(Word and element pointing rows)
__________

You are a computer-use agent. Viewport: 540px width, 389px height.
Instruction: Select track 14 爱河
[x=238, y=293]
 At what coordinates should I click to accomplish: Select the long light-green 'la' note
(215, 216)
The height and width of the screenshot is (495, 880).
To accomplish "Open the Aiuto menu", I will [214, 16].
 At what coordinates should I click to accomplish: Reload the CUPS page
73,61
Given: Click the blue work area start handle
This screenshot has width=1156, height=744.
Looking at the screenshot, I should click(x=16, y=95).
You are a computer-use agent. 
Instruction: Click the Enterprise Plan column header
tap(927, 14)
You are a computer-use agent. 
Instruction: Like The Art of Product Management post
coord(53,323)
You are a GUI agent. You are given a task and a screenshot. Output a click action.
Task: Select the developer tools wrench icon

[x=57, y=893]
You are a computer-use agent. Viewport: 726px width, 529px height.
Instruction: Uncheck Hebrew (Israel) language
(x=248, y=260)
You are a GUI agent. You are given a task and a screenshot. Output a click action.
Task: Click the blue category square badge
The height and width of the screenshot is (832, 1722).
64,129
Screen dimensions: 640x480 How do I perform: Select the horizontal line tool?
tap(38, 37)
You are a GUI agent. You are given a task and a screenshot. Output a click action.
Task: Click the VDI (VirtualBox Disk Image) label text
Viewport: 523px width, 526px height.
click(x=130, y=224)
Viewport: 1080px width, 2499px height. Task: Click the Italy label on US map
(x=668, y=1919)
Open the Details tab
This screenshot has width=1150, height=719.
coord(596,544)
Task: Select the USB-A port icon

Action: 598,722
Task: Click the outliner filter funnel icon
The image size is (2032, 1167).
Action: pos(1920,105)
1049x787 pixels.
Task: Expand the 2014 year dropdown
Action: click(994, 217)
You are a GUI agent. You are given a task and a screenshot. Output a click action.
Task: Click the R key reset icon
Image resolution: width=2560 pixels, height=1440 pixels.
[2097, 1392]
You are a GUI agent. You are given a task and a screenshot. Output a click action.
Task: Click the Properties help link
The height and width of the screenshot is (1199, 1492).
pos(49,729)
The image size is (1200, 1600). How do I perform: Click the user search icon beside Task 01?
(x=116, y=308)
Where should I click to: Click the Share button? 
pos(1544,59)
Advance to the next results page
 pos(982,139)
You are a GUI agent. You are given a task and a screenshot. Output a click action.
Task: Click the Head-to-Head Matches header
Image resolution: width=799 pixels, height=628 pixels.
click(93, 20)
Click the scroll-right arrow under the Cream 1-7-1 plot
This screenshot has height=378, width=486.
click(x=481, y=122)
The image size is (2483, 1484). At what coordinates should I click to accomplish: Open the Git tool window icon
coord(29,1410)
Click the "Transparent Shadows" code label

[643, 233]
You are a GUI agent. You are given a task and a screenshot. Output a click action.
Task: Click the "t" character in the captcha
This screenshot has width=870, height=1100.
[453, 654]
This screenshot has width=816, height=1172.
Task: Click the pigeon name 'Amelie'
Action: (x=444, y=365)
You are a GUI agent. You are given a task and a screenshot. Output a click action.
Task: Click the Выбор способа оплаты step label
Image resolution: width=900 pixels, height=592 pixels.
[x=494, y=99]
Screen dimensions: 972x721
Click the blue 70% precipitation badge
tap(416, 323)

__________

▶ **Directions**
Pick out every line in the rows above that contains the word "label", and copy each of those lines.

▶ **Exercise solution**
Task: Click the VDI (VirtualBox Disk Image) label text
Viewport: 1080px width, 2499px height. Task: Click the Italy label on US map
Click the "Transparent Shadows" code label
Task: Click the Выбор способа оплаты step label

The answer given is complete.